Using Venv with Cursor AI

When doing rapid prototyping with Cursor AI, it is useful to keep you environments separate. Venv can help with this. But how do you get CursorAI to use the correct virtual environment?

Creating a Python Virtual Environment

First create your project folder. Then create a virtual environment inside it by navigating to the folder in a command prompt and running python -m venv .\venv. This should create the virtual environment folders that you need inside a folder called venv\ in your project. This is useful because the standard gitignore file for python projects excludes the contents of  the venv\ folder for the purposes of source control. This is needed because virtual environments refer to your specific base python install and so are not useful to others. Documentation on venv can be found here. installation instructions to install packages inside a virtual environment can be found here

Note that when you activate a virtual environment it is called by its folder name so you may wish to depart from the venv convention if you are juggling a lot of virtual environments. Remember to include a requirements.txt filein your project folder, so that people know what libraries to install if sharing code on Github.

Install Cursor AI

Next install  Cursor AI (which can be downloaded and installed from www.cursor.com). You will have to login to it, since cursor requires an account to use. Next open a project and pick the base folder for your project into which you installed the virtual environment as the folder to open. Now in the terminal window inside cursor you need to activate the virtual environment with the command .\venv\Scripts\Activate. This with prefix your command line prompt with (venv) and typing where python should return the location of your virtual environment as well as your base python install

Once you have activated your virtual environment you can pip install the libraries you need and get to work. Overall its pretty similar to the method in VSCode.

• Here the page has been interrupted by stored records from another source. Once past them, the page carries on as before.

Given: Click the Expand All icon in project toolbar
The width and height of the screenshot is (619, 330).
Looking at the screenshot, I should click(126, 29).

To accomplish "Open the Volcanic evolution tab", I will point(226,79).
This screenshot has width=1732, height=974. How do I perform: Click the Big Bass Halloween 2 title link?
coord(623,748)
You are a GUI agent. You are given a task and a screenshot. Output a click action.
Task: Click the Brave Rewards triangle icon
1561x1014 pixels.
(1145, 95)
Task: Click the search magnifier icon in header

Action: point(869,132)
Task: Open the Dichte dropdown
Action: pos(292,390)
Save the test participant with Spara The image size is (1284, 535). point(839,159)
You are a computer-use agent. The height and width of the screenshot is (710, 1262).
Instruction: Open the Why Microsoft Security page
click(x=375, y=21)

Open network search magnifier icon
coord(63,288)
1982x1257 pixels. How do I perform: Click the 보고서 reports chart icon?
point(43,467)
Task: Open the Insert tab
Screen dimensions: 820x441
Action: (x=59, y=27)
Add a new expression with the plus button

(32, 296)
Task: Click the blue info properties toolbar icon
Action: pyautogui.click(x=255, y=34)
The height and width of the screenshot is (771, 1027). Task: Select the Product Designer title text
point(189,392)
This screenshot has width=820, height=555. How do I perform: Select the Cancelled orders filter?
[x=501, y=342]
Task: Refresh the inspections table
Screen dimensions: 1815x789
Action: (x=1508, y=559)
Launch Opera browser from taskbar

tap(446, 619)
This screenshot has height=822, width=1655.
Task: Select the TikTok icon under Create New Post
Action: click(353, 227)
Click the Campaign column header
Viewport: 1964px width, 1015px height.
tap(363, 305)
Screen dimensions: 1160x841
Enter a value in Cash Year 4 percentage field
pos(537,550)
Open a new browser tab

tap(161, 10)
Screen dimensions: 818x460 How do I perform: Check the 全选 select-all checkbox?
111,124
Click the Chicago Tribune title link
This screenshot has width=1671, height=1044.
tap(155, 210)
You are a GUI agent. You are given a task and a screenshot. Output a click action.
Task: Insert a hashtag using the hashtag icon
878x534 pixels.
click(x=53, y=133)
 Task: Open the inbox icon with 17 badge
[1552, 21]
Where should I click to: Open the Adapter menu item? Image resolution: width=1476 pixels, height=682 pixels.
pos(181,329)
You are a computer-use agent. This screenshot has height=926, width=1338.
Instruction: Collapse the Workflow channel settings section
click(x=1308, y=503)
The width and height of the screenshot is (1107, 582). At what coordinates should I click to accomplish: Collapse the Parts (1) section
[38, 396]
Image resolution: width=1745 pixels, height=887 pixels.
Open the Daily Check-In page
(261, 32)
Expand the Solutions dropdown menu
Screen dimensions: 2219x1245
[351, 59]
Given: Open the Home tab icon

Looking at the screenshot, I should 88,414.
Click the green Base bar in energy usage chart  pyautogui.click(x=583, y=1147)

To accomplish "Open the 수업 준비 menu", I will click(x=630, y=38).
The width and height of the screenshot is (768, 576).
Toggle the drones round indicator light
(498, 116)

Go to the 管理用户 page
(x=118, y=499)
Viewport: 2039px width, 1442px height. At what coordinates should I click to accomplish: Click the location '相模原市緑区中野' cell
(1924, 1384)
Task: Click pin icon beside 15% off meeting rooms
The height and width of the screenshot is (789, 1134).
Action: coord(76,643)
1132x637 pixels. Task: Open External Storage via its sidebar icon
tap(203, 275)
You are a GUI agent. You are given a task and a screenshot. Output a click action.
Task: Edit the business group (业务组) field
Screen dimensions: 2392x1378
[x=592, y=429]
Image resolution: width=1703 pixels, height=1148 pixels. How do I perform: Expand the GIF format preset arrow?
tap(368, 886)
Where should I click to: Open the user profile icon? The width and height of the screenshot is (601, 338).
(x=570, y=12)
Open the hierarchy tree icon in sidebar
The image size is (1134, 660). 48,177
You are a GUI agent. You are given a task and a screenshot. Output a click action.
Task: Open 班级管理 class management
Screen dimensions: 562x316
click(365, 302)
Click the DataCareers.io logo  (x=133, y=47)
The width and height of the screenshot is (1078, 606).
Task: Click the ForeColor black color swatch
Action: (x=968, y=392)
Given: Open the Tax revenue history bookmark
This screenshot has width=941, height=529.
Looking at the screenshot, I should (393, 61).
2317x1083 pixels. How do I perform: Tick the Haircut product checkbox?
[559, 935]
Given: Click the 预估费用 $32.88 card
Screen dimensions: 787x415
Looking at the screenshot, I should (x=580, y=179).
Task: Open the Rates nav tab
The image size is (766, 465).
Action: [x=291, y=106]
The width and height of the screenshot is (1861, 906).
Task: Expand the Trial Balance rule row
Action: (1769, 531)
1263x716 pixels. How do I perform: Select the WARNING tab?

Keeping Library Requirements Minimal

OK so now we have a nice virtual environment. But how do we make sure that we keep a nice requirements.txt file in the project that does not become too crufted up with libraries which get tried but ultimately rejected,. Well here pipreqs and pip-tools come to the rescue. The pipreqs library will retrieve only the libraries which are actually used by your project, while pip-tools can be used to also add their dependencies to the requirements.txt file. The process is:


# first install your libraries and arrange your imports in your files

pip install pipreqs
pip install pip-tools

pipreqs --savepath=requirements.in && pip-compile && del requirements.in

Git and Github Setup

If you want this project folder to be a git repo you can use the git command line to intialise the requisite git files with

 
# You need a github account with an SSH Key in your profile for authentication
# create SSH 
# key https://docs.github.com/en/authentication/connecting-to-github-with-ssh/generating-a-new-ssh-key-and-adding-it-to-the-ssh-agent
# Create a repository on Github 
# https://docs.github.com/en/repositories/creating-and-managing-repositories/creating-a-new-repository
# Navigate into your local project directory

# Initialize git in your local project
git init.
# Link it to your github repo
git remote add origin https://github.com/<username>/<reponame>.git
# stage all changes
git add -A
# commit the changes
git commit -m "First commit message"
# push the changes to github
git push origin master

Congratulations you have a nice new virtual environment set up to work with CursorAI and Github. And you can also easily create a minimal requirements file.

Using Cursor AI

There are lots of articles out there about using CursorAI, and its pros and cons. You might find these useful:

https://brianchristner.io/how-cursor-ai-can-make-developers-10x-more-productive/

https://www.datacamp.com/tutorial/cursor-ai-code-editor

https://daily.dev/blog/cursor-ai-everything-you-should-know-about-the-new-ai-code-editor-in-one-place

One Reply to “Using Venv with Cursor AI”

  1. This is super helpful! I always struggle with setting up venv with different IDEs. The steps for Cursor AI are really clear. Gonna try this out on my next project! Thanks!